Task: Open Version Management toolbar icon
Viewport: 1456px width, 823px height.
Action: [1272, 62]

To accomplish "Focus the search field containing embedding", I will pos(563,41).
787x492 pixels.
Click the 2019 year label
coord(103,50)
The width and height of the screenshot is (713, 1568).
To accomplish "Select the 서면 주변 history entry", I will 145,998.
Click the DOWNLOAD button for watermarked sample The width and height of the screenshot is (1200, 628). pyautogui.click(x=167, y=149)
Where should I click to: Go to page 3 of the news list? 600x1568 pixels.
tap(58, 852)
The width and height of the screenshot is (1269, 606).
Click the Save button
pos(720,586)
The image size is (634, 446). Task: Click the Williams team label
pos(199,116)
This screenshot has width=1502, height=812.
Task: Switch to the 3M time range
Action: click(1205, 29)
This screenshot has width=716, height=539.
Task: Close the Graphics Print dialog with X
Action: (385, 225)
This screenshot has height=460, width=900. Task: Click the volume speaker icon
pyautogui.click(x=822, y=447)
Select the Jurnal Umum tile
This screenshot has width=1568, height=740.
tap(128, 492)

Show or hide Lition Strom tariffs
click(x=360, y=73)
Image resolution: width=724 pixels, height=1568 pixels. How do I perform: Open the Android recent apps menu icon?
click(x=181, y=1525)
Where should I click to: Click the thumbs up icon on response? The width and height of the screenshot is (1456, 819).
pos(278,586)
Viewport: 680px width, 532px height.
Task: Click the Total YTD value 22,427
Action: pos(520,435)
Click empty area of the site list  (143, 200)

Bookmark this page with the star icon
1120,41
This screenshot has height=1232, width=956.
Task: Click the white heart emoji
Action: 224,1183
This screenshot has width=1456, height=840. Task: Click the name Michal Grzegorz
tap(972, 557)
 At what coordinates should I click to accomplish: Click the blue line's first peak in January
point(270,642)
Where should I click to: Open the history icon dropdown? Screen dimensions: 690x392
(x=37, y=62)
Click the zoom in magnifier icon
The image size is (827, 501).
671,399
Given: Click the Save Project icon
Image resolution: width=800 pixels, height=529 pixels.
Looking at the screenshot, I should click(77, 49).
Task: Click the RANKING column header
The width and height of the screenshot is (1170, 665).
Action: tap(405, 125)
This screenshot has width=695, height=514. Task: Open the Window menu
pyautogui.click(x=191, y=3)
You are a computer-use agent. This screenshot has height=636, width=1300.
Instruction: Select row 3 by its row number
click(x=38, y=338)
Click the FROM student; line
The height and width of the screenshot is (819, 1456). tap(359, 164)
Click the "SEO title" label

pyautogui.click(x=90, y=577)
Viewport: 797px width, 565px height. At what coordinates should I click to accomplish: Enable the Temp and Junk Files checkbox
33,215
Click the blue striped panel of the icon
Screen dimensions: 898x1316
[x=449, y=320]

....

=== WHAT TO PRODUCE ===
Render the records from the line containing "Where should I click to: Go" through the line containing "pos(720,586)" as a JSON list of strings, one string per line, with blank lines left out.

=== ANSWER FOR THIS EXERCISE ===
[
  "Where should I click to: Go to page 3 of the news list? 600x1568 pixels.",
  "tap(58, 852)",
  "The width and height of the screenshot is (1269, 606).",
  "Click the Save button",
  "pos(720,586)"
]